"Według osoby, która zgłosiła nam to znalezisko, jest to «niebezpieczny ładunek». Na miejscu są służby ratunkowe, m.in. straż, której dowódca zarządził ewakuację zarówno tego budynku, jak i budynków pobliskich. Policjanci również są na miejscu, nadal czekamy na jednostkę specjalistyczną saperów. Dopiero wtedy będziemy wiedzieć o sprawie coś więcej" - powiedziała PAP Marta Mróz z poznańskiej policji.
Ładunek znaleziono przy ul. Libelta w centrum Poznania. Trwa zabezpieczanie budynku i pobliskiego terenu.
"Kierowcy u zbiegu ulicy Libelta i alei Niepodległości muszą się na pewno liczyć z utrudnieniami, niewykluczone, że teren zostanie odgrodzony" - podkreśliła Mróz.
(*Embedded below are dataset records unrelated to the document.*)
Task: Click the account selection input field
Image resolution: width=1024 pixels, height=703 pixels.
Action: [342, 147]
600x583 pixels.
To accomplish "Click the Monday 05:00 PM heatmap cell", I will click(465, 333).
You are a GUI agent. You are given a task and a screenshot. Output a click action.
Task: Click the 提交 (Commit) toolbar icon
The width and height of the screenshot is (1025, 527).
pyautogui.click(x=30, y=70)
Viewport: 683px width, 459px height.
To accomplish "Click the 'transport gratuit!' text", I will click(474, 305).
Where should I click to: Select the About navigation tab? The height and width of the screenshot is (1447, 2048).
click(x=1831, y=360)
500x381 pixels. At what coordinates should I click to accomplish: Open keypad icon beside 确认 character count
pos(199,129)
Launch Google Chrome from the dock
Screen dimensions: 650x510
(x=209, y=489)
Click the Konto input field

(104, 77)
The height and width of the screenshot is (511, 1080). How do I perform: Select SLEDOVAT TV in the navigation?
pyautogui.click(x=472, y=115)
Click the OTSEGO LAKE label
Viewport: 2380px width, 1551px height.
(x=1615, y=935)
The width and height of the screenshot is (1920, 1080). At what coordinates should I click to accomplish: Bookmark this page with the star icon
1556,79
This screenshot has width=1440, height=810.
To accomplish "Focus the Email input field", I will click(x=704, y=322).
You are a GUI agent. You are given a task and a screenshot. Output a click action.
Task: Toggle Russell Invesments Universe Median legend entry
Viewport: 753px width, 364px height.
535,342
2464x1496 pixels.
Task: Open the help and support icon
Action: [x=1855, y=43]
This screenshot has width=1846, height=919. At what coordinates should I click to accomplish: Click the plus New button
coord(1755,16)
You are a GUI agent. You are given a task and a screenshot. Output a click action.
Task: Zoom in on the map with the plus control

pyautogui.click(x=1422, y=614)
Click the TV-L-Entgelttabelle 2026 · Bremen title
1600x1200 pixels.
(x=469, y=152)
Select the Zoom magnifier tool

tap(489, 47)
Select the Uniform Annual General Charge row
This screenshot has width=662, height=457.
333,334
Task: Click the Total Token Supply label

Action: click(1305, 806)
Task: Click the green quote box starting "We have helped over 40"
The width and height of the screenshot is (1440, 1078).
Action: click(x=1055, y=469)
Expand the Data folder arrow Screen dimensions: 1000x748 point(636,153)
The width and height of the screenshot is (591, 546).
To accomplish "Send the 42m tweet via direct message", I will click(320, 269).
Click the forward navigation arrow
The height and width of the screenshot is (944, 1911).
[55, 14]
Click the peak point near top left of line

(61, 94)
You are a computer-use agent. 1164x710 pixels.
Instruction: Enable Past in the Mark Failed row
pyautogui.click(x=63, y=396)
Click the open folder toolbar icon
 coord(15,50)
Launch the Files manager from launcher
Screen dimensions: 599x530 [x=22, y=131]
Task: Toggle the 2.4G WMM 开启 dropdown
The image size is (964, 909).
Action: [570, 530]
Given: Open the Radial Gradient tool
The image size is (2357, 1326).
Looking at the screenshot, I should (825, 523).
Znaleziony ładunek to najprawdopodobniej bomba lotnicza, policja na razie nie potwierdza tych informacji.
[AKTUALIZACJA]
Na miejscu działania prowadziły m.in. straż pożarna i policja, a także jednostka specjalistyczna. Po około dwóch godzinach od zgłoszenie rzecznik wielkopolskiej policji mł. insp. Andrzej Borowiak poinformował PAP, że "w kamienicy na ul. Libelta jest już bezpiecznie".
"Policjanci zabezpieczyli budynek do przyjazdu wojskowych saperów. Ze strychu zabrali pocisk moździerzowy. Przeleżał tam około 70 lat" - poinformował Borowiak.
Na czas trwania akcji ewakuowano około 50 osób, w tym mieszkańców pobliskich budynków.